Yep, my favorite bike is my 1st good bike. I don't ride it much anymore because it's been hanging on the hook for quite a number of years and needs to be gone over before it's road worthy. You know, cables, bearings, grease and brake pads. And as much as I like it, I would rather ride a bike with a modern transmission instead of it's 6x2 gearing. 

And the frame that's just hanging there that may never be ridden is a plastic frame(Ridley Excalibur) that I have lost interest in. But when I was riding it I rode it in the rain too.

And seeing as you went through all the trouble of finding that post I'm sure you read the part about me having a rain bike that don't get rode much because I'll ride the others in the rain. So, yeah, it's just hanging there for the last number of years.


There is no hypocrisy, you've just got your panties in a bunch over something that I said.
My favorite bike is my favorite for sentimental reasons, it needs cleanin' and greasin' because it's been hanging on it's hook for the last 7 years, not from neglect.

I have a rain bike that goes unused because I'll ride my good bikes in the rain.

I get the concept of a rain bike, I have one as you have pointed out. I tried it and have decided that life is too short not to ride the nice bike no matter what the weather so the rainbike goes unused. So I guess that I don't understand it.

As far as being argumentative, I'm not. After all it was you who went to all the trouble to pick me apart.


----------



## velodog (Sep 26, 2007)

lighthouse54.1 said:


> _I can run fenders on my Lighthouse with 700x25 tires. I was planning on riding on wet roads with it. The wipe down is a lot of work. I usually do not actually ride in the rain but every year I get caught out there anyway.
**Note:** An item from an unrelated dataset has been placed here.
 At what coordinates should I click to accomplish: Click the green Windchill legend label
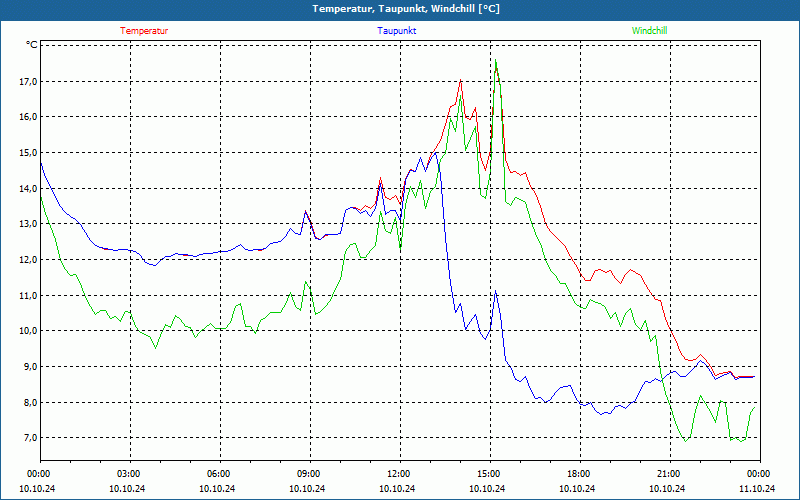pos(649,31)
On my commute bike I ride in the rain or whatever is out there as I have to get to work. I change when I get there so it's not earth shattering if I get wet. I work in the Operating Room so I wear scrubs.
> 
> I have not bought fenders for it yet and am not sure which ones to buy. I put a set on my Surly when i had it. They are SKS fenders but they were pretty hard to set up as you have to cut the rods. They are metal with a plastic coating.
> 
> ...


If you've got the room and the frame was built to have fenders installed these may be the way to go.

Honjo 700c 35mm H-35 fenders smooth round


----------



## DaveWC (Sep 21, 2012)

velodog said:


> I get the concept of a rain bike, I have one as you have pointed out. I tried it and have decided that life is too short not to ride the nice bike no matter what the weather so the rainbike goes unused. So I guess that I don't understand it.
> 
> As far as being argumentative, I'm not. After all it was you who went to all the trouble to pick me apart.


The only reason you & I are discussing any of this is for that very reason. Or to put it in words you can understand I have decided that if someone has bought a bike that they hang on the rafters or sit in their garage instead of riding, they have spent too much on the bike. Annually I get about 1,000 kms on my "rain bike" and about 12,000 kms on my road bike. If that ratio indicates that I spent too much on my road bike in your mind, I can live with that. Again, this thread seems to be all about telling others how much to spend, what to buy & how to ride the bikes they have bought.


----------



## velodog (Sep 26, 2007)

DaveWC said:


> The only reason you & I are discussing any of this is for that very reason. Or to put it in words you can understand I have decided that if someone has bought a bike that they hang on the rafters or sit in their garage instead of riding, they have spent too much on the bike. Annually I get about 1,000 kms on my "rain bike" and about 12,000 kms on my road bike. If that ratio indicates that I spent too much on my road bike in your mind, I can live with that. Again, this thread seems to be all about telling others how much to spend, what to buy & how to ride the bikes they have bought.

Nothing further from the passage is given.